Effect of anaesthetic technique on the natural killer cell anti-tumour activity of serum from women undergoing breast cancer surgery: a pilot study

• Published in: British journal of anaesthesia : BJA Vol. 113; pp. i56 - i62
• Main Authors: Buckley, A., McQuaid, S., Johnson, P., Buggy, D.J.
• Format: Journal Article
• Language: English
• Published: England Elsevier Ltd 01.07.2014
• Subjects: Adolescent; Adult; Aged; Aged, 80 and over; anaesthesia regional; anaesthesia, general; Anesthesia - methods; Anesthetics, Inhalation - pharmacology; Anesthetics, Intravenous - pharmacology; Apoptosis - drug effects; breast neoplasms; Breast Neoplasms - blood; Breast Neoplasms - immunology; Breast Neoplasms - pathology; Breast Neoplasms - surgery; Coculture Techniques; Female; Humans; immune cells, natural killer cells; immunity, innate; Immunity, Innate - drug effects; Killer Cells, Natural - drug effects; Methyl Ethers - pharmacology; Middle Aged; Nerve Block - methods; Pilot Projects; Propofol - pharmacology; Tumor Cells, Cultured; Young Adult; anaesthesia, general; anaesthesia regional; immune cells, natural killer cells; immunity, innate; breast neoplasms
• ISSN: 0007-0912; 1471-6771; 1471-6771
• DOI: 10.1093/bja/aeu200

Animal models and retrospective clinical data suggest that certain anaesthetic techniques can attenuate immunosuppression and minimize metastasis after cancer surgery.

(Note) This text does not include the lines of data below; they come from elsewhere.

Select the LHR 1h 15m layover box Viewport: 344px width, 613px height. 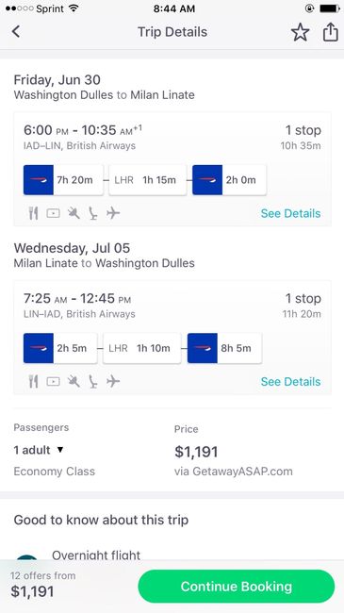148,180
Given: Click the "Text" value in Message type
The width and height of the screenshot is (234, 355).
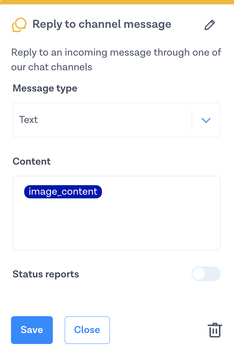Looking at the screenshot, I should click(29, 120).
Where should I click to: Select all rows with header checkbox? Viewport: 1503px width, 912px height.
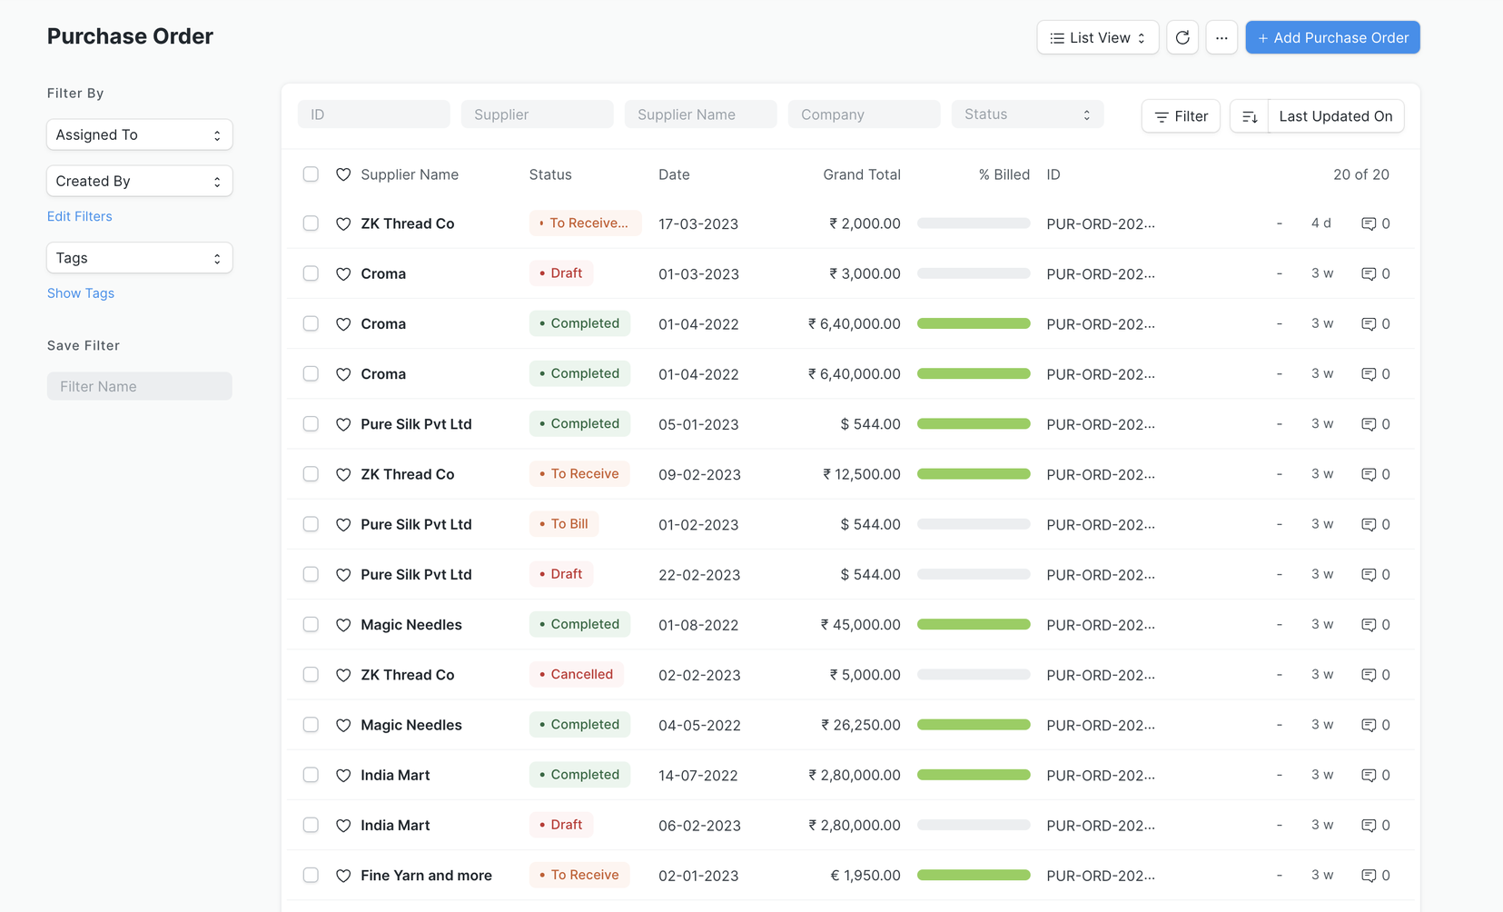coord(311,174)
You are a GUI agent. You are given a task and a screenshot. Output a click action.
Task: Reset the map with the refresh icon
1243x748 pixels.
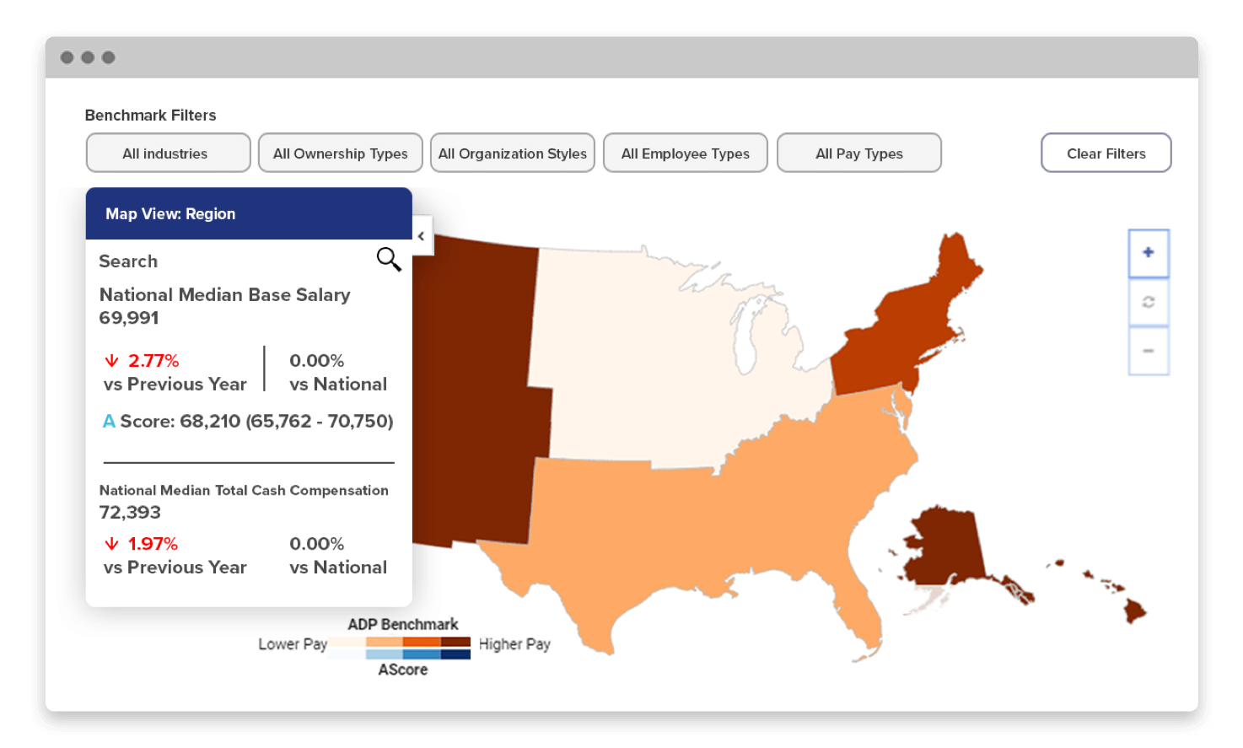click(x=1148, y=302)
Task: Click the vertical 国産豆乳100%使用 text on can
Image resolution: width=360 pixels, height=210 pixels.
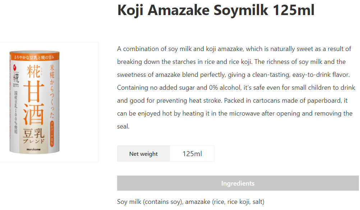Action: [x=16, y=112]
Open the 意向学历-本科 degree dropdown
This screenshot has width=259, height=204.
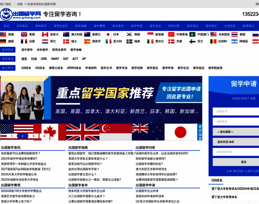coord(236,142)
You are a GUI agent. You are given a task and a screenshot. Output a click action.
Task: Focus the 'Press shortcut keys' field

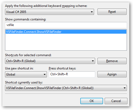(72, 74)
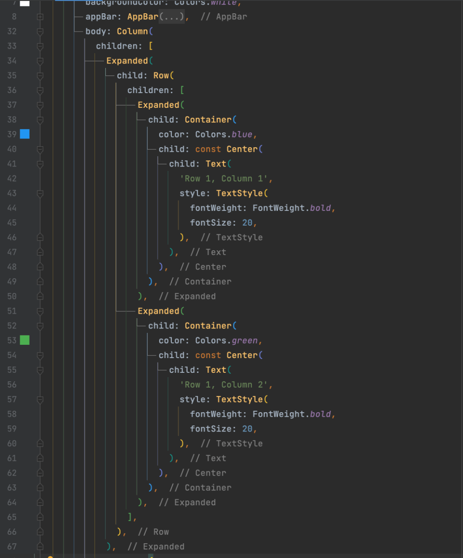463x558 pixels.
Task: Collapse the first TextStyle fold at line 43
Action: pyautogui.click(x=40, y=194)
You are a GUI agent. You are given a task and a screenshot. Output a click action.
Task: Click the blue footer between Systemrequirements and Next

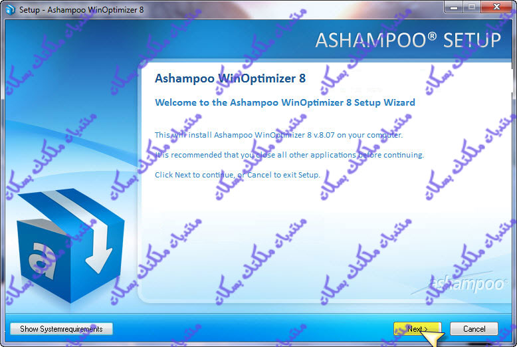253,328
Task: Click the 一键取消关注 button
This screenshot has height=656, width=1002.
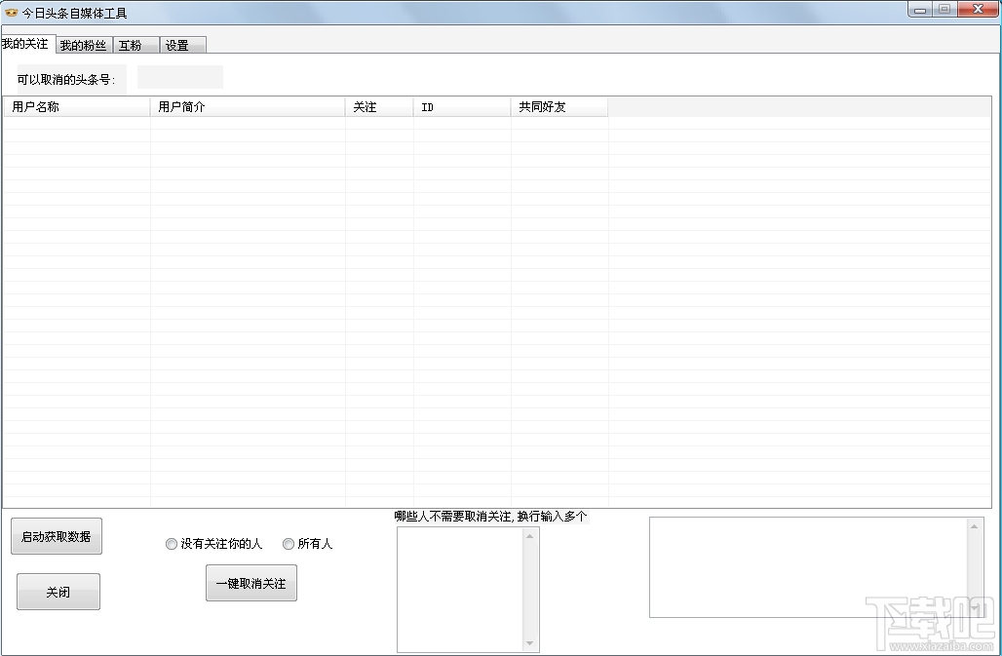Action: pyautogui.click(x=251, y=583)

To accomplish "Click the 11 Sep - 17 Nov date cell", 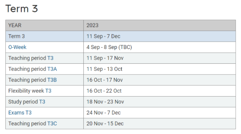I will click(x=159, y=58).
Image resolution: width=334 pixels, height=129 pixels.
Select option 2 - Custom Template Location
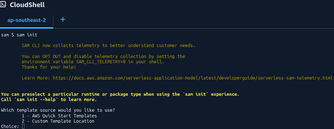click(x=58, y=121)
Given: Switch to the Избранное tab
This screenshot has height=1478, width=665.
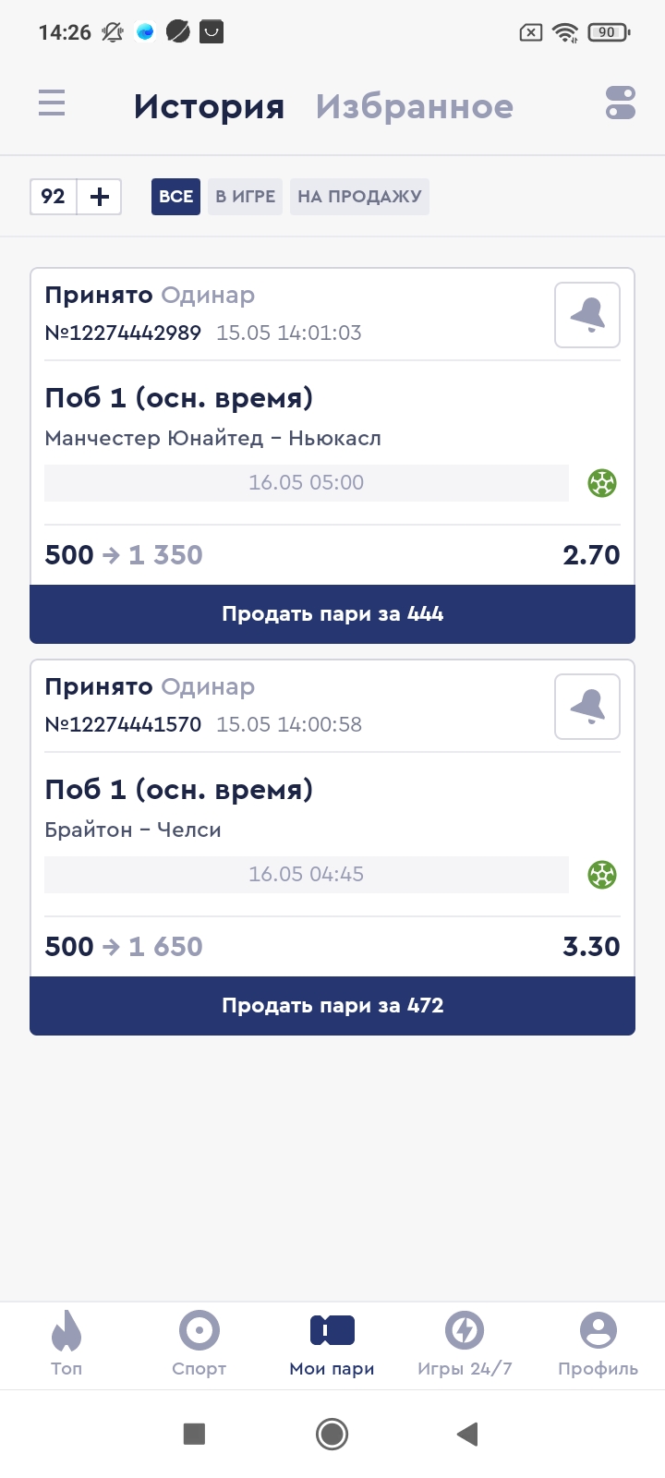Looking at the screenshot, I should [414, 107].
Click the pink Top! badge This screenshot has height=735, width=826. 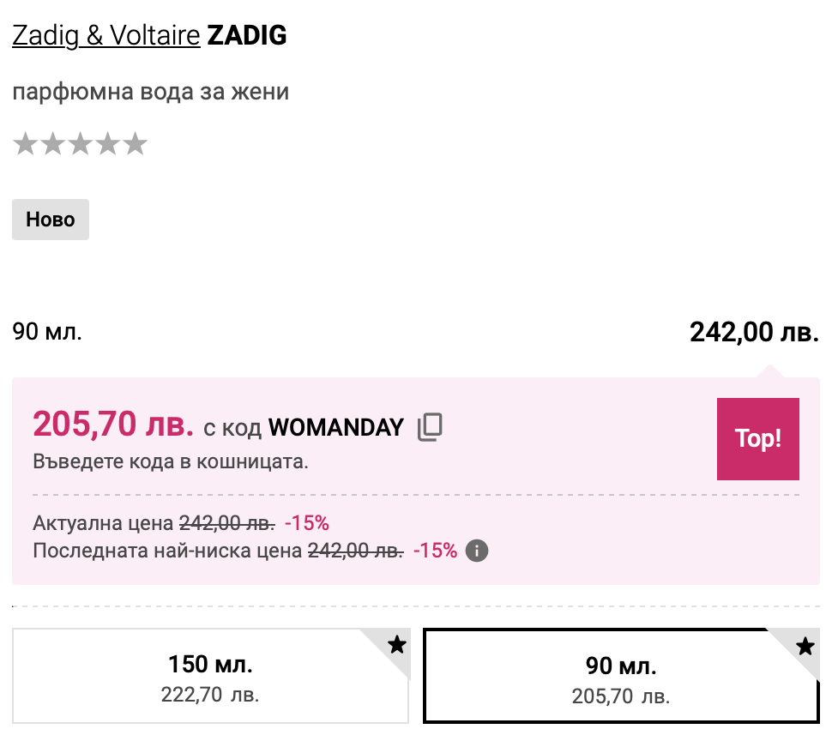757,438
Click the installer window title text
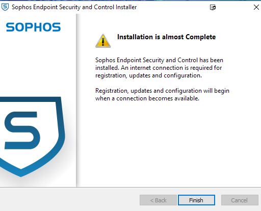The image size is (261, 211). click(74, 7)
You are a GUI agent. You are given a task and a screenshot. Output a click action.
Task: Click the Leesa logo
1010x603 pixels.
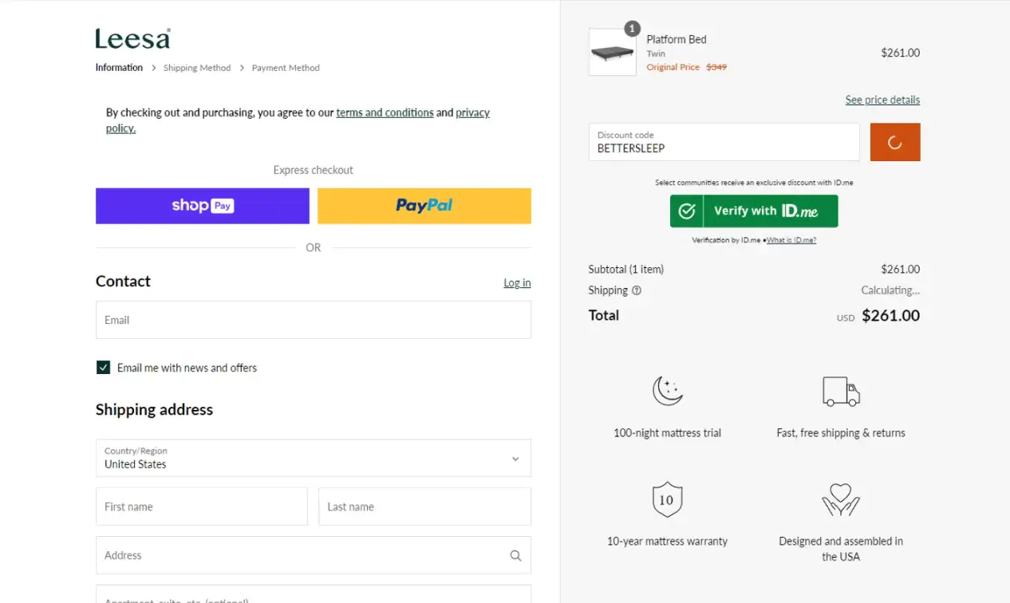pyautogui.click(x=132, y=39)
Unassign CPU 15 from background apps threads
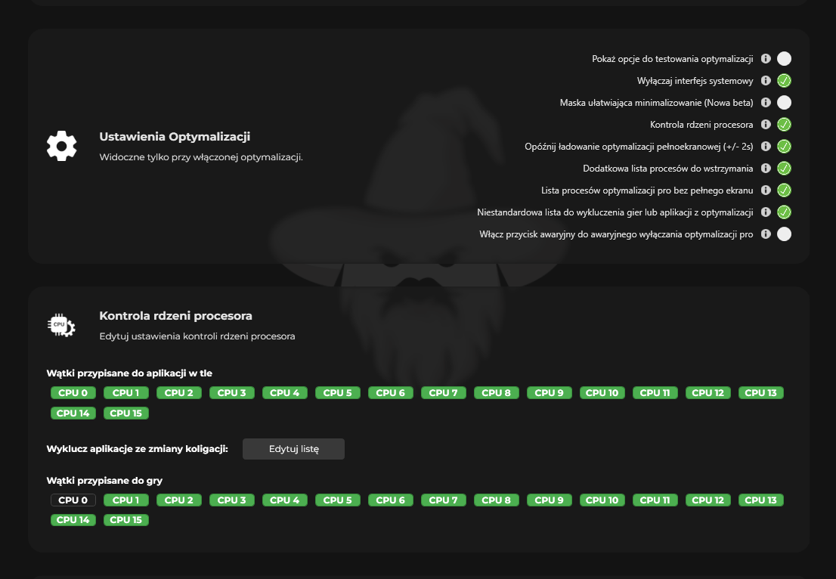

Natural killer (NK) T cells are a critical component of the anti-tumour immune response. We investigated the effect of serum from women undergoing primary breast cancer surgery, randomized to propofol–paravertebral block (PPA) or sevoflurane–opioid (GA) anaesthetic techniques, on healthy human donor NK cell function and cytotoxicity against oestrogen and progesterone receptor-positive breast cancer cells (HCC1500). Ten subjects who donated serum before operation and 24 h after operation in an ongoing randomized prospective trial (NCT 00418457) were randomly selected. Serum from PPA (n=5) and GA (n=5) subjects was co-cultured with HCC1500 and healthy primary NK cells. NK cell activating receptors (NKp30, NKp44, NKp46, 2b4, CD16, NKG2D), cytokine production, NK CD107a expression, and cytotoxicity towards HCC1500 were examined. Serum from PPA subjects did not alter normal NK marker expression or secretion of cytokines. Serum from GA subjects reduced NK cell activating receptor CD16 [from mean (sem), 82 (2)% to 50 (4)%, P=0.001], IL-10 [from 1700 (80) to 1200 (92) pg ml−1, P=0.001], and IL-1β [from 68 (12) to 19 (4) pg ml−1, P=0.01]. An increase in NK cell CD107a [23 (2)% to 37(3)%, P=0.007] and apoptosis of HCC1500 [11 (1)% to 21 (2)%, P=0.0001] was observed with PPA serum, but not GA serum, treated NK cells. Serum from women with breast cancer undergoing surgical excision who were randomized to receive a PPA anaesthetic technique led to greater human donor NK cell cytotoxicity in vitro compared with serum from women who received GA. NCT 041857.